Tujuan:
Lanjutkan tulisan tentang kebebasan bersastra di Indonesia setelah kalimat terakhirnya.

Artikel:
BERSENI-BERSASTERA; KEMERDEKAAN MEMAKNAI

Di Indonesia, mempertanyakan kebebasan bersastera adalah hal yang terkesan ironi. Apalagi dewasa ini, publik kita sedang bergembira atas beberapa kemajuan transparansi, era sudah berubah, dan waktu telah berlalu. Namun, demikian, apakah hakikat kebebasannya ada atau tidak, wallahu’alam (?).

Kesempatan ini, penulis tidak bermaksud mencari tahu secara mendalam permasalahan kebebasan bersastera, tapi lebih cenderung pada pemanfaatan nuansa “kebebasan” waktu untuk bersastera. Sebagai illustrasi, kenapa kehadiran karya cerpen Bibir karya Putu Wijaya sempat membuat heboh, drama-drama kritis tentang kebebasan berpendapat masih digandrungi dan sejumlah ekspresi lain, sebagai pernyataan ketidak-bebasan berpendapat juga diminati.

Data mentah:
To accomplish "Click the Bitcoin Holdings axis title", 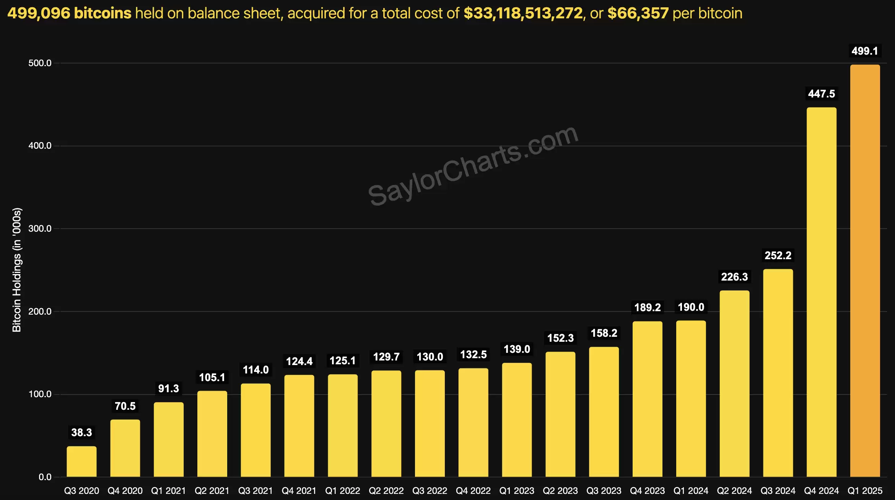I will 17,270.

Hasil latihan:
Ibarat got wacana kebebasan bersastera di negara ini, tatkala saluran air itu tersumbat, maka airnya luber kesana-kemari tidak terkendali. Gagasan, ide maupun saran yang tidak tertampung oleh saluran, termasuk melalui sastera, meluap menjadi ungkapan-ungkapan yang tersembunyi tapi bernada kritis dan mendalam.

Secara internasional, perihal mempertanyakan hal ini, kita bisa bercermin dari kasus The Satanic of Verses karya Salman Rushdie yang diterbitkan oleh Virgi Pinguin. Sejak tanggal 26 Nopember 1988 –saat diterbitkan novel Rushdie pertama kali– hingga 25 desember 1990 –waktu Rushdie mengucapkan dua kalimah syahadat– adalah puncak gejolak dan konflik tentang kebebasan bersastera.

Satu tahun berlalu, Desember 1991, di Mesir ‘Alaa Hamid, penulis karya fiksi, juga kena getah akibat ulahnya sendiri, ia menulis hasil fiksi yang berjudul Masafah fi Aql Rajul, karya yang berisi tentang mimpi-mimpi yang meremehkan keberadaan Nabi SAW.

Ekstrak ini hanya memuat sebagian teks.